■ STATED TASK: Copy out every text line in the records below word for word, leaving the pictures out of your answer.

Element lookup records
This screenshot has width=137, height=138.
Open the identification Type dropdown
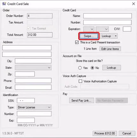coord(34,107)
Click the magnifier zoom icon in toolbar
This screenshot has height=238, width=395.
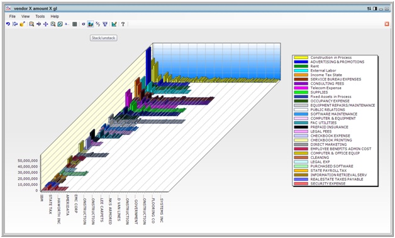tap(31, 24)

■ RESPONSE TO THE EXERCISE:
This screenshot has width=137, height=138.
Open the identification Type dropdown
coord(34,107)
Click the magnifier zoom icon in toolbar
This screenshot has height=238, width=395.
tap(31, 24)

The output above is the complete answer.